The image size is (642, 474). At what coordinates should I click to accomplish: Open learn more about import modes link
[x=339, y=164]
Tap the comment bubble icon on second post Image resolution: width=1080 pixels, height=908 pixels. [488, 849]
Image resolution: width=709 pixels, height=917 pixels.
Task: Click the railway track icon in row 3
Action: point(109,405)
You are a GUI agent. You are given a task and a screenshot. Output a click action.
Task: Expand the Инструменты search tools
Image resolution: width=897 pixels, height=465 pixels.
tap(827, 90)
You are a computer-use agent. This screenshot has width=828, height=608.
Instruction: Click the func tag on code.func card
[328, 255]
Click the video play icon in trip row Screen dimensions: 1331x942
* * *
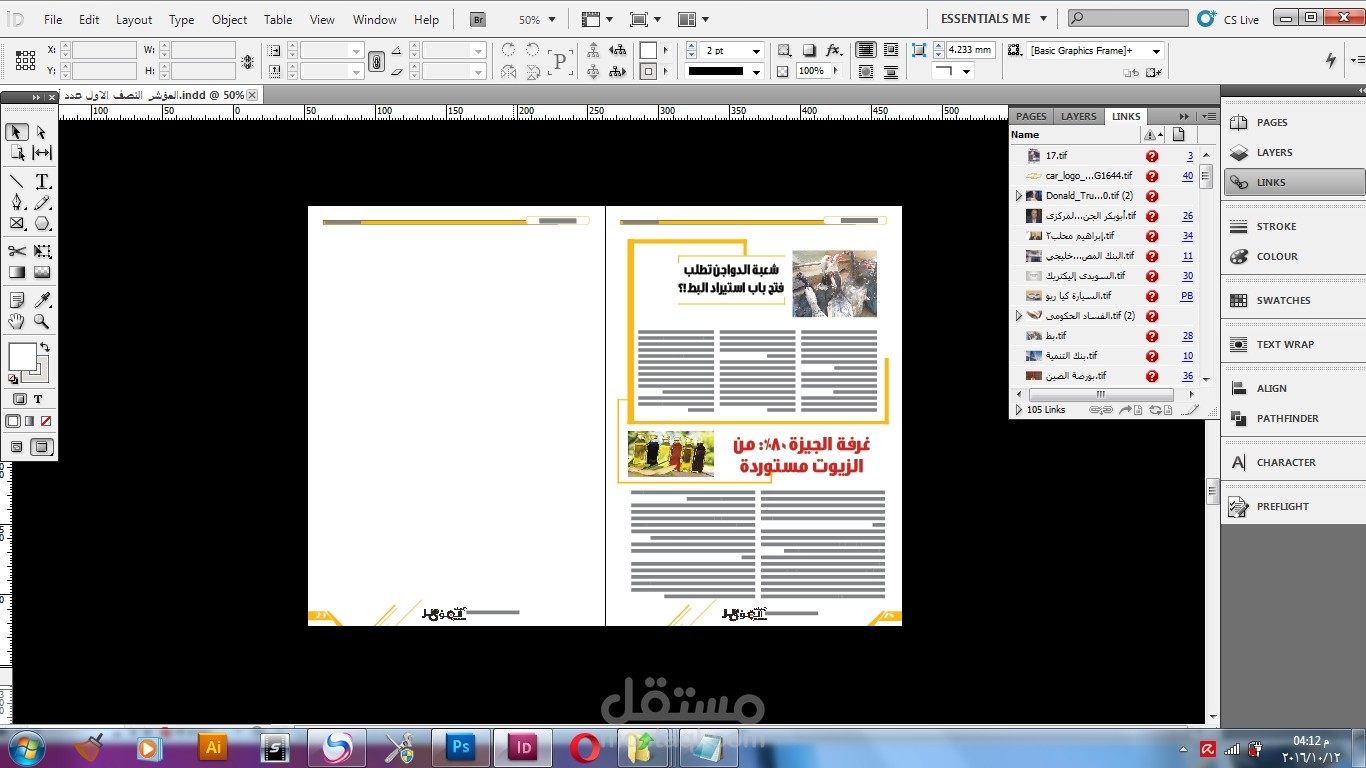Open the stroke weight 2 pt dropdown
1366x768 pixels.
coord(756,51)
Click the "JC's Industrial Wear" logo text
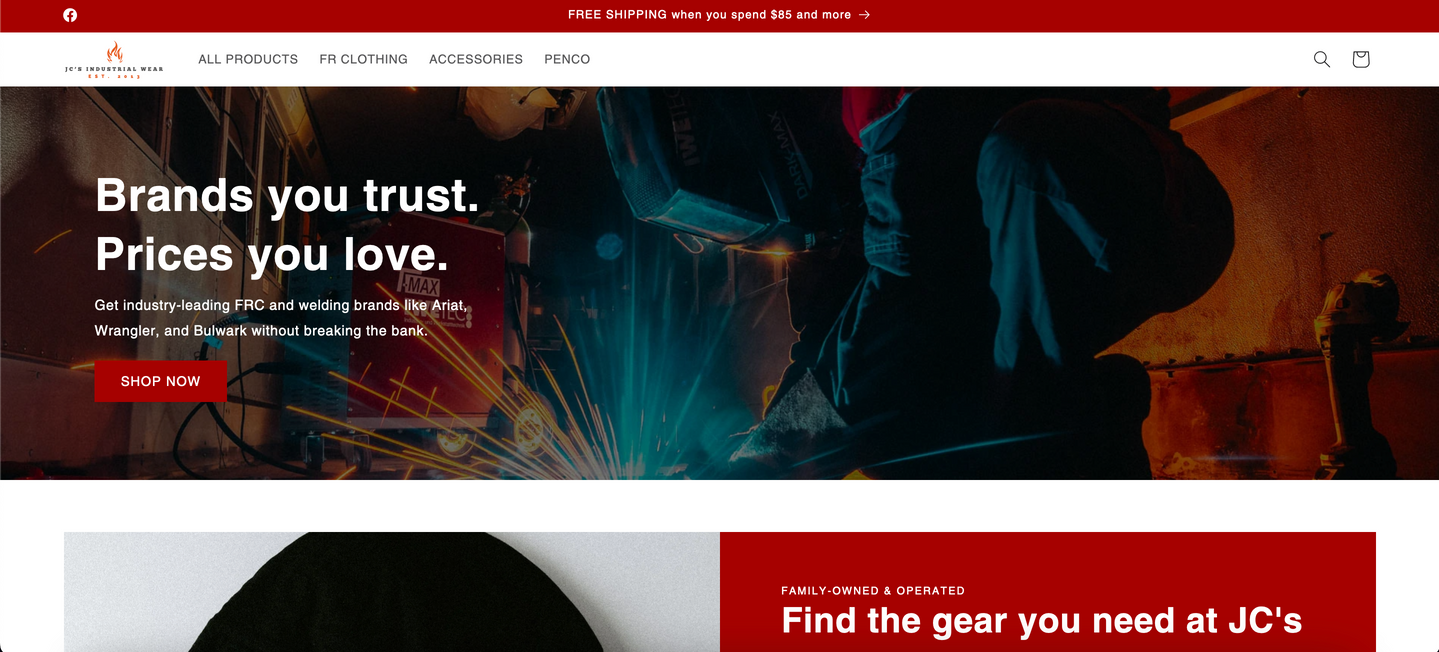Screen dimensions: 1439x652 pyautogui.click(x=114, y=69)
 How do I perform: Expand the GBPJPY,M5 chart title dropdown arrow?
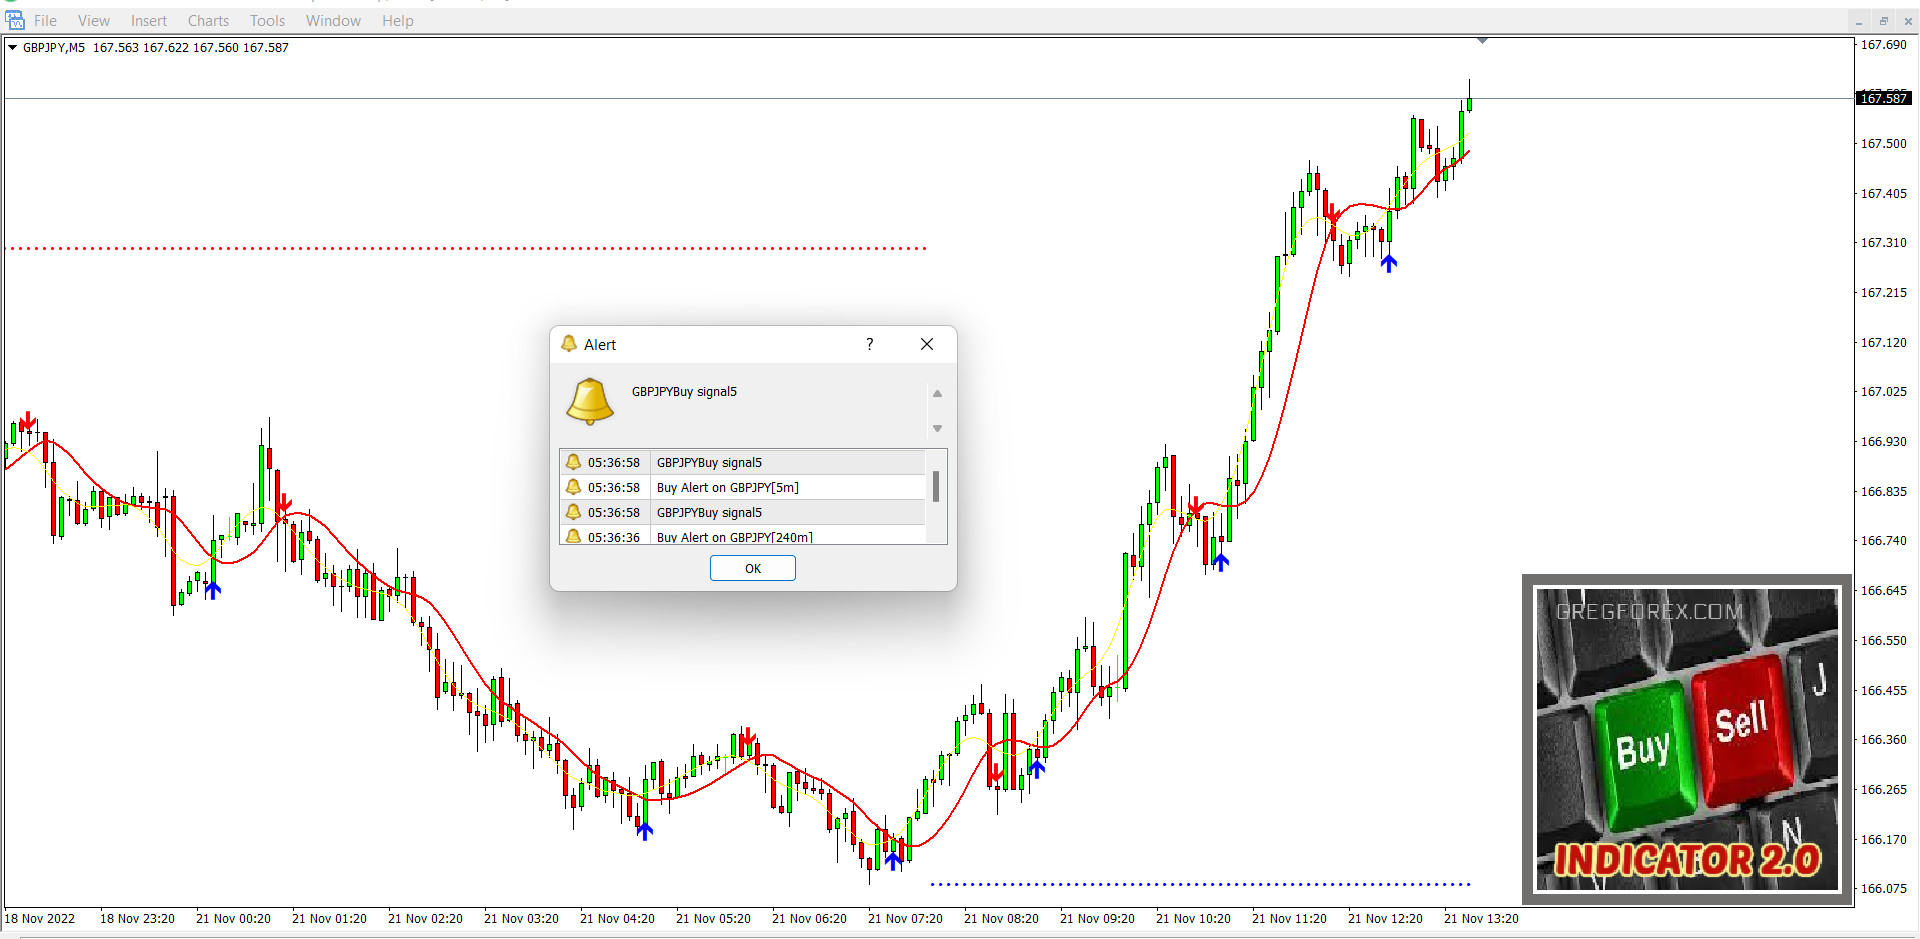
---
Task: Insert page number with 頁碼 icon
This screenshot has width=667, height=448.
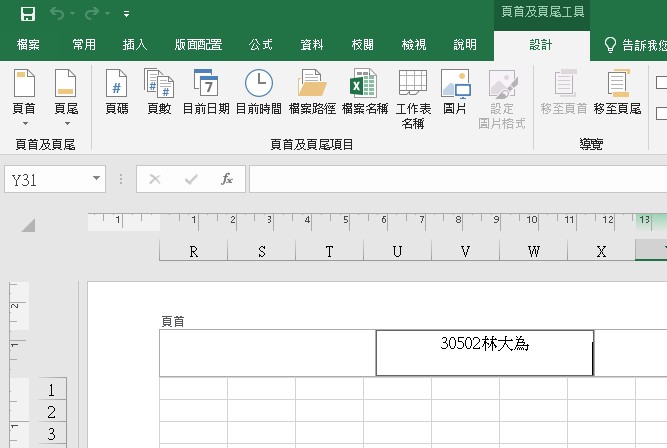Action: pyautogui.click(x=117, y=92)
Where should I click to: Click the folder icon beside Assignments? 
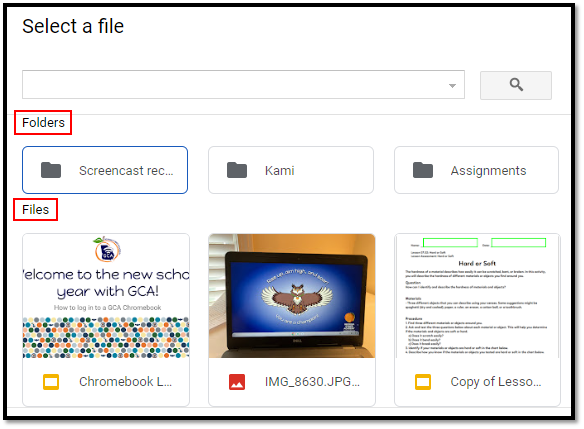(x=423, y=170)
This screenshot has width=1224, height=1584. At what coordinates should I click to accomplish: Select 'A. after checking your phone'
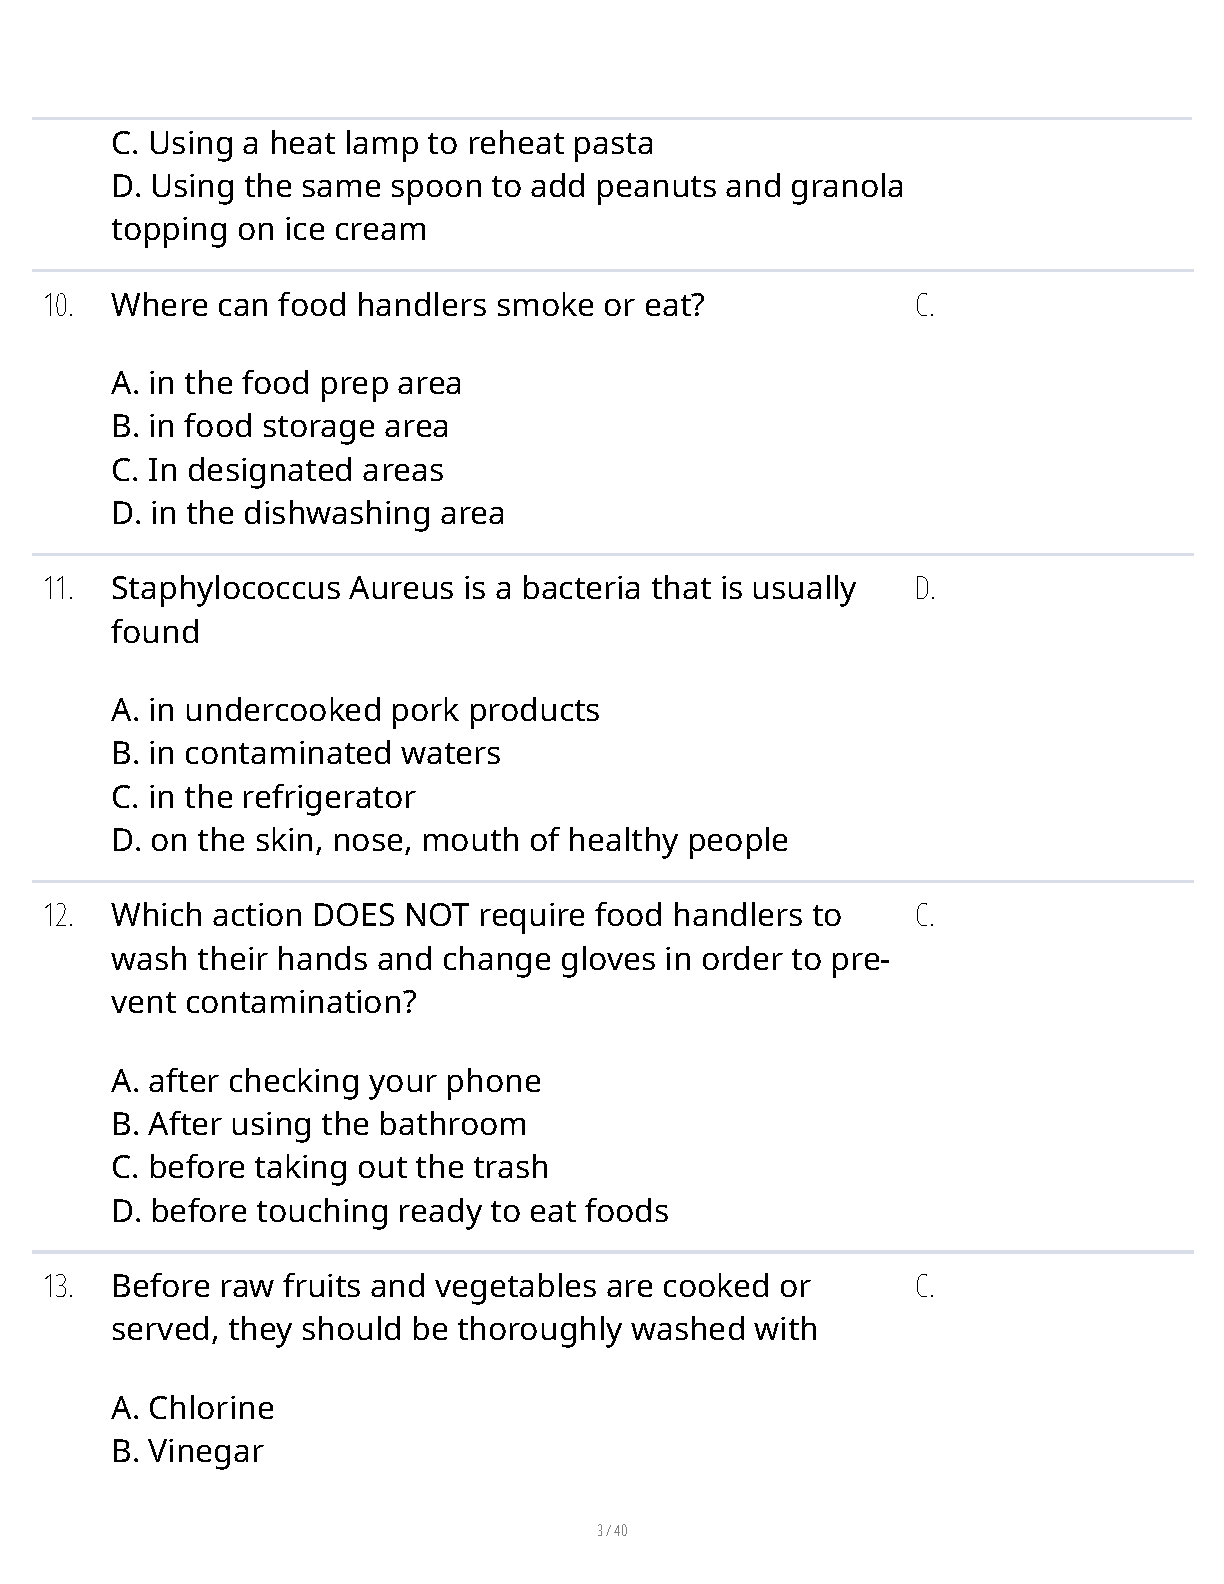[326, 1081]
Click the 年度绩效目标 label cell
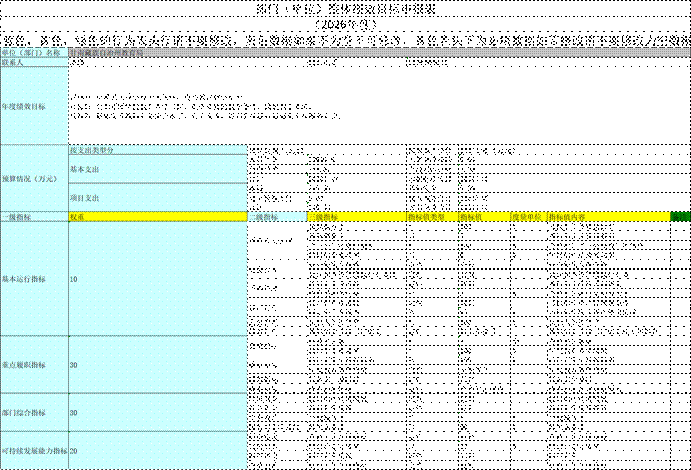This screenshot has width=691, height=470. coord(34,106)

DESCRIPTION OF THE TASK: The job here is to find each line above with the word "Expand" and copy it.

OUTPUT FOR THIS EXERCISE:
Task: Expand the Инструменты search tools
 How do I perform: Expand the GBPJPY,M5 chart title dropdown arrow?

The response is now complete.